Upgrading a Kubernetes cluster can be a problematic adventure even when using tools like kops.
Kops takes care of updating all the infrastructure code and apply the changes in a rolling fashion but it cannot resolve scheduling dead ends if you did not prepare your cluster before migration.
Our main friction point when upgrading Kubernetes, causing outages, has been our failure to prepare our cluster to allow it to rollout the update without downtime.
What happened?
While Kops was rolling out new updated nodes with the new version of Kubernetes, it got stuck waiting for evicted pods to be rescheduled on another Node. A quick kubectl describe pod revealed that no node within the availability zone required was available with enough resources to schedule the pod. Indeed this pod had requirements for a specific availability zone because of the persistent volume (EBS backed) that it relied upon.
K8s resources vs Actual resources
The cluster had minimal number of nodes (one per zone) and none was available in the desired zone.

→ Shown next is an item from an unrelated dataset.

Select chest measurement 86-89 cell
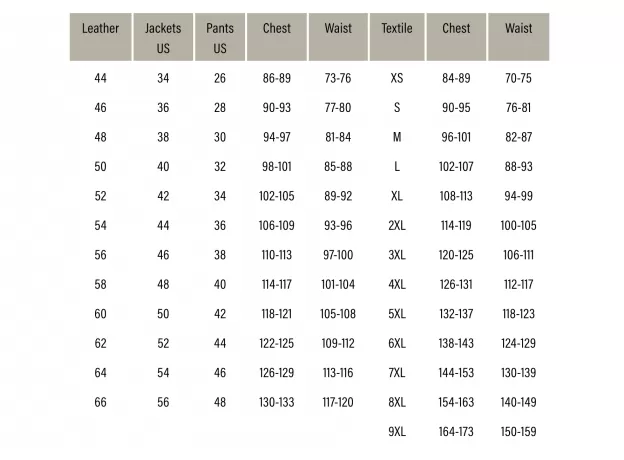This screenshot has height=460, width=624. (277, 79)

Where to schedule this pod?
How to fix?
(Before starting the upgrade), we provisioned more node to make sure we had more than once per availability zone. This allowed the rescheduling of evicted pod to proceed normally. Once the upgrade finished, we reduced the number of nodes back.
Lessons learned
When we think about Kubernetes resources, it’s easy to forget about their concrete dependencies on actual hardware or services that have their own limitations (in our case the fact that an EBS volume is limited to its availability zone). Therefore moving resources around, for a migration for example, requires to plan and prepare the cluster to be able to accomplish a smooth upgrade.